About Niklas Laxström

Doing stuff with language and translation.

The special Special Pages of extensions

First phase of my Summercode Finland is almost ready. Support for native Gettext projects is in testing phase and Xliff support is waiting for comments about which parts of the Standard should be supported. In other words, there hasn’t been many changes to file format support lately. This week I fixed some bugs found in Gettext testing which actually affected all groups not depending on the file format. For some reason every time I look at my code I find places to improve and clean up it. I cleaned up the command line maintenance scripts and sprinkled few headers for copyright and so on. In the process I managed to introduce handful of new bugs, but that happens always when I code :).

But let’s talk about the post title. It means the names of special pages shown in your browser’s address bar are no more sacred but can be translated like almost everything else.

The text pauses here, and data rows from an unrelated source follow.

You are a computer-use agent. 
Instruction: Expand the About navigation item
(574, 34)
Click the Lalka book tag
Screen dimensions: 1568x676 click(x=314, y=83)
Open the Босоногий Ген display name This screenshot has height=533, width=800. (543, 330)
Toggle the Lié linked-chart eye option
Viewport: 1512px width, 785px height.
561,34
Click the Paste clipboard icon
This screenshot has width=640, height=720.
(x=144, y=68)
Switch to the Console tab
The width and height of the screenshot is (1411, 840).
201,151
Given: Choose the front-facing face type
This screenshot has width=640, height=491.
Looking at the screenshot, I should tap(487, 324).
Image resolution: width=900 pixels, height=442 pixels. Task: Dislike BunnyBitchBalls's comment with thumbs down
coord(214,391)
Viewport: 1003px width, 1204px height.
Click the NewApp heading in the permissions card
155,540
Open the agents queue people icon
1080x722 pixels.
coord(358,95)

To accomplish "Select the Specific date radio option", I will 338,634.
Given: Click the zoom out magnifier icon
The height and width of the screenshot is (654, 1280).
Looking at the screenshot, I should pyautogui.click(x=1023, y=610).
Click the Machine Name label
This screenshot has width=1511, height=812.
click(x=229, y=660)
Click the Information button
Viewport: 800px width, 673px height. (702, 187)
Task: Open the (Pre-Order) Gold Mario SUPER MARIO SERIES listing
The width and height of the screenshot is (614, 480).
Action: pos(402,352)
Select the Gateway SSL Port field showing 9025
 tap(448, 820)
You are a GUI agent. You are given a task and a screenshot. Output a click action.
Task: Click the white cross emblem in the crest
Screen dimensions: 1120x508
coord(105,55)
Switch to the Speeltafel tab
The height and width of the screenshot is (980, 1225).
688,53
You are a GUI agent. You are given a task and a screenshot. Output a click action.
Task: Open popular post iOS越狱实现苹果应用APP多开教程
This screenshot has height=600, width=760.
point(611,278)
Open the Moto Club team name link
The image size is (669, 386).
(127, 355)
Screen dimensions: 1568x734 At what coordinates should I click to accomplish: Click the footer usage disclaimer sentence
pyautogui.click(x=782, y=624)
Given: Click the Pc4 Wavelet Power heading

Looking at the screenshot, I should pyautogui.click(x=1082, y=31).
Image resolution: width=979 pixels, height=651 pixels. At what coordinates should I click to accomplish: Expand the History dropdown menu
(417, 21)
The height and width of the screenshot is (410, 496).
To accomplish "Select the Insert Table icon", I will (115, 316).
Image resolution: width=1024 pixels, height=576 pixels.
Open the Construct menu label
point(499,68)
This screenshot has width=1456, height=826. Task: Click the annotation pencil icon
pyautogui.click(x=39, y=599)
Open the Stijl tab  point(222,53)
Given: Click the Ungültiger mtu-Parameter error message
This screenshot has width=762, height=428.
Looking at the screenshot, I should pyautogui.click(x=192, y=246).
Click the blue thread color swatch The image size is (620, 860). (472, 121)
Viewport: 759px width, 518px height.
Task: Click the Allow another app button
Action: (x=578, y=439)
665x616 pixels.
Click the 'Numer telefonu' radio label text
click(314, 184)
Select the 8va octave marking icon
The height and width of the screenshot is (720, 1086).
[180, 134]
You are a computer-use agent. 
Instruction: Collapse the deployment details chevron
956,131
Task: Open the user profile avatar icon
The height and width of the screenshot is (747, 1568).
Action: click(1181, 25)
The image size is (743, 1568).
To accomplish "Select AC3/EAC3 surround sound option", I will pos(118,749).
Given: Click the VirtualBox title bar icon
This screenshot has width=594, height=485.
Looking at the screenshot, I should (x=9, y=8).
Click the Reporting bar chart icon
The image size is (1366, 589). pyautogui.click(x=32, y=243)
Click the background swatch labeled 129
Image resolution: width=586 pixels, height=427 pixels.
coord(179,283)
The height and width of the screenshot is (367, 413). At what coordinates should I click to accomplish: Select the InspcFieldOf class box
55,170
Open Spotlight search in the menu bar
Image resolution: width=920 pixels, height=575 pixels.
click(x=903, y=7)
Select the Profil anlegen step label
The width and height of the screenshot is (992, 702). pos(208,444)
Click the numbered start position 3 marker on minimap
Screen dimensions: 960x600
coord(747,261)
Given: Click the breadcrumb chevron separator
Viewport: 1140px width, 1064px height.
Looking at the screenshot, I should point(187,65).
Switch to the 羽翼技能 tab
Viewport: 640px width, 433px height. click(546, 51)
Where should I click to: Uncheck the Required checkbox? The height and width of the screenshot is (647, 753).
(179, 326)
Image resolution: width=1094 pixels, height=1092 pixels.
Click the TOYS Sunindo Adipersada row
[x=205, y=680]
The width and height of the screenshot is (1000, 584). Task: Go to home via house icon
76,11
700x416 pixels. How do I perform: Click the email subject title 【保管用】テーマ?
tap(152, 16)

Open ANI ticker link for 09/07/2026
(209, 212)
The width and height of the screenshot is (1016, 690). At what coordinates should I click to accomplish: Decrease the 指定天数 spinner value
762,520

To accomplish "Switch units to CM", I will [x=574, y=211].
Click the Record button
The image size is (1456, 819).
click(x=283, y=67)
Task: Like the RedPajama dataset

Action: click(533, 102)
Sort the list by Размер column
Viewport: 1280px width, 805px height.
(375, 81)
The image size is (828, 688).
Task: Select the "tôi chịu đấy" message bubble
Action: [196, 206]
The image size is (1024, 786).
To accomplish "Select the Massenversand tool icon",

Now that Firefox 3 has been released many current browser even display them nicely and not in some unfriendly percent encoding like %D0%97%D0%B0%D0%B3%D0%BB%D0%B0%D0%B2%D0%BD%D0%B0%D1%8F_%D1%81%D1%82%D1%80%D0%B0%D0%BD%D0%B8%D1%86%D0%B0 instead of Заглавная_страница.

Actually, we have supported this for a long time already, but only for MediaWiki itself and not for special pages provided by the MediaWiki extensions. Special pages can have multiple aliases, and all of those can be used to access it, which means that they need some special handling. All of the complexity (yeah right… one do-while loop) is fortunately hidden behind a variable.

To make your extension support translating of special page aliases, you only need to put one line of code and create one file.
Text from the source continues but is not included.